So why should we be using this only for SMP systems?  If we are using the
atomic operations to create our own locks then I understand why the isync
but then it should be there for both smp and non-smp systems shouldn't it?

I must be missing something here?

Kevin



On July 23, 2002 05:25, Kevin B. Hendricks wrote:
> Hi,
>
> Can anyone tell me the reason why we need to use an isync in the
> atomic_add_return and atomic_sub_return (see kernel source in
> asm/atomic.h) only for SMP machiens and only when a value is returned?
>
> My understanding of an "isync" is that it forces all instruction issued
> previous to the isync to be completed before any new instructions can be
> fetched on that cpu (not on all cpus?).
>
> Why is this needed only for SMP machines?
>
> Why is it only needed when a value is actually returned (there are no
> isync instructions on the non-returning versions)?
>
> Can someone explain exactly what the isync does for us here?
>
>
> #ifdef CONFIG_SMP
> #define SMP_ISYNC       "\n\tisync"
> #else
> #define SMP_ISYNC
> #endif
>
> static __inline__ int atomic_add_return(int a, atomic_t *v)
> {
>         int t;
>
>         __asm__ __volatile__(
> "1:     lwarx   %0,0,%2         # atomic_add_return\n\
>         add     %0,%1,%0\n\
>         stwcx.  %0,0,%2\n\
>         bne-    1b"
>         SMP_ISYNC
>
>         : "=&r" (t)
>         : "r" (a), "r" (&v->counter)
>         : "cc", "memory");
>
>         return t;
> }
>
>
> static __inline__ int atomic_sub_return(int a, atomic_t *v)
> {
>         int t;
>
>         __asm__ __volatile__(
> "1:     lwarx   %0,0,%2         # atomic_sub_return\n\
>         subf    %0,%1,%0\n\
>         stwcx.  %0,0,%2\n\
>         bne-    1b"
>         SMP_ISYNC
>
>         : "=&r" (t)
>         : "r" (a), "r" (&v->counter)
>         : "cc", "memory");
>
>         return t;
> }
>
>
> Thanks,
>
> Kevin
>
> _______________________________________________
> yellowdog-devel mailing list
> yellowdog-devel@lists.terrasoftsolutions.com
> http://lists.terrasoftsolutions.com/mailman/listinfo/yellowdog-devel


** Sent via the linuxppc-dev mail list.
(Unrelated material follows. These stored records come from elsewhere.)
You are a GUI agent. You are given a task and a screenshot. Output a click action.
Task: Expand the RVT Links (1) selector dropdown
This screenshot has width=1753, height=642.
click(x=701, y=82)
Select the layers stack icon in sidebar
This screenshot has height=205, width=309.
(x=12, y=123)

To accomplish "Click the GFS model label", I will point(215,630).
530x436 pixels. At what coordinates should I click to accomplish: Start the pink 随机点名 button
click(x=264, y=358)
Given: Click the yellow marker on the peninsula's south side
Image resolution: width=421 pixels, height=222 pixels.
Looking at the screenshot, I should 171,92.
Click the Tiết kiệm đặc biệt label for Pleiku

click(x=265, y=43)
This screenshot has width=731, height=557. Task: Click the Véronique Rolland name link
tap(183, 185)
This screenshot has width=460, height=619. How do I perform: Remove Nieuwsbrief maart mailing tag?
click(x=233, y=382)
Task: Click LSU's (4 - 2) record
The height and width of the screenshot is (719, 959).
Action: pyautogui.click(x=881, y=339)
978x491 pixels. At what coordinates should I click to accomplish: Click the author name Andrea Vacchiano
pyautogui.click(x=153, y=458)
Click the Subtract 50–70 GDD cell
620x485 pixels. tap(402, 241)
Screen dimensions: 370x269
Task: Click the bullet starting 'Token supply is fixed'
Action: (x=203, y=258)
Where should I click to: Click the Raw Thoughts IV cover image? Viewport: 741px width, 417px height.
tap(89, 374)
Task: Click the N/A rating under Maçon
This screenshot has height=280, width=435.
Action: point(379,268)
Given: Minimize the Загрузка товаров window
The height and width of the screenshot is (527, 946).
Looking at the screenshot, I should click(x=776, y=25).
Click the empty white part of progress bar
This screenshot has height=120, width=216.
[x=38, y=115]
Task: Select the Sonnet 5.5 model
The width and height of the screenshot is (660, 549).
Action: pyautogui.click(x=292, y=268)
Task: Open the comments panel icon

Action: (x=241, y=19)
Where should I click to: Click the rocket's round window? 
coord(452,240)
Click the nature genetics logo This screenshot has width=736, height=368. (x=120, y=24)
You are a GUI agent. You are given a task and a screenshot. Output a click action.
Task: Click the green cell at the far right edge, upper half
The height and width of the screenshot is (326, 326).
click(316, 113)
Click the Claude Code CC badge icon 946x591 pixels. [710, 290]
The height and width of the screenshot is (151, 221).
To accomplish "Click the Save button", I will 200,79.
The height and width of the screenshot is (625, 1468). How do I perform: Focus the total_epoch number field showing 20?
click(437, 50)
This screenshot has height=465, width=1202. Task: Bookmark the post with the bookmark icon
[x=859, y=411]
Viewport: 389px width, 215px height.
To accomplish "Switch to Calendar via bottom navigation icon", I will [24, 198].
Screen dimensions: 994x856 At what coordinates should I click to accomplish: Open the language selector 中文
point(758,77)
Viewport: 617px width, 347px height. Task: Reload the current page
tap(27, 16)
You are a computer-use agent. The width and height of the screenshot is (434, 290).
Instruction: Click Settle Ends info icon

See http://lists.linuxppc.org/

^ permalink raw reply	[flat|nested] 7+ messages in thread

* Re: why isync in atomic icc and return and atomic dec and return for CONFIG_SMP
  2002-07-23 21:25 why isync in atomic icc and return and atomic dec and return for CONFIG_SMP Kevin B. Hendricks
  2002-07-23 22:15 ` Kevin B. Hendricks
@ 2002-07-24  0:30 ` Anton Blanchard
  2002-07-24 12:04   ` Kevin B. Hendricks
  1 sibling, 1 reply; 7+ messages in thread
From: Anton Blanchard @ 2002-07-24  0:30 UTC (permalink / raw)
  To: Kevin B. Hendricks; +Cc: linuxppc-dev, yellowdog-devel


Hi Kevin,

> Can anyone tell me the reason why we need to use an isync in the
> atomic_add_return and atomic_sub_return (see kernel source in
> asm/atomic.h) only for SMP machiens and only when a value is returned?

We are using isync here as an "import barrier". The stwcx., bne, isync
sequence ensures that any instructions following the isync are not
performed until the lock has been taken. Basically it prevents anything
inside the spinlock protected region from leaking outside.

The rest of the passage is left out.